• _Instructions to follow_
In the statute section on assertion of rights by nominees and beneficial owners, what must a record shareholder notify the corporation of in writing when asserting appraisal rights for fewer than all the shares in its name?

607.1303 Assertion of rights by nominees and beneficial owners. —
(1) A record shareholder may assert appraisal rights as to fewer than all the shares registered in the record shareholder’s name but owned by a beneficial shareholder only if
the record shareholder objects with respect to all shares of the class or series owned by the beneficial shareholder and notifies the corporation in writing of the name and address of each beneficial shareholder on whose behalf appraisal rights are being asserted. The rights of a record shareholder who asserts appraisal rights for only part of the shares held of record in the record shareholder’s name under this subsection shall be determined as if the shares as to which the record shareholder objects and the record shareholder’s other shares were registered in the names of different record shareholders.
(2) A beneficial shareholder may assert appraisal rights as to shares of any class or series held on behalf of the shareholder only if such shareholder:
(a) Submits to the corporation the record shareholder’s written consent to the assertion of such rights no later than the date referred to in s. 607.1322(2)(b)2.

• _Dataset content_

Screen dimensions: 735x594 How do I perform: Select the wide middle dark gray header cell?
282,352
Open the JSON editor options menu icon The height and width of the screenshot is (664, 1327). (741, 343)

• _Task response_
The name and address of each beneficial shareholder on whose behalf appraisal rights are being asserted.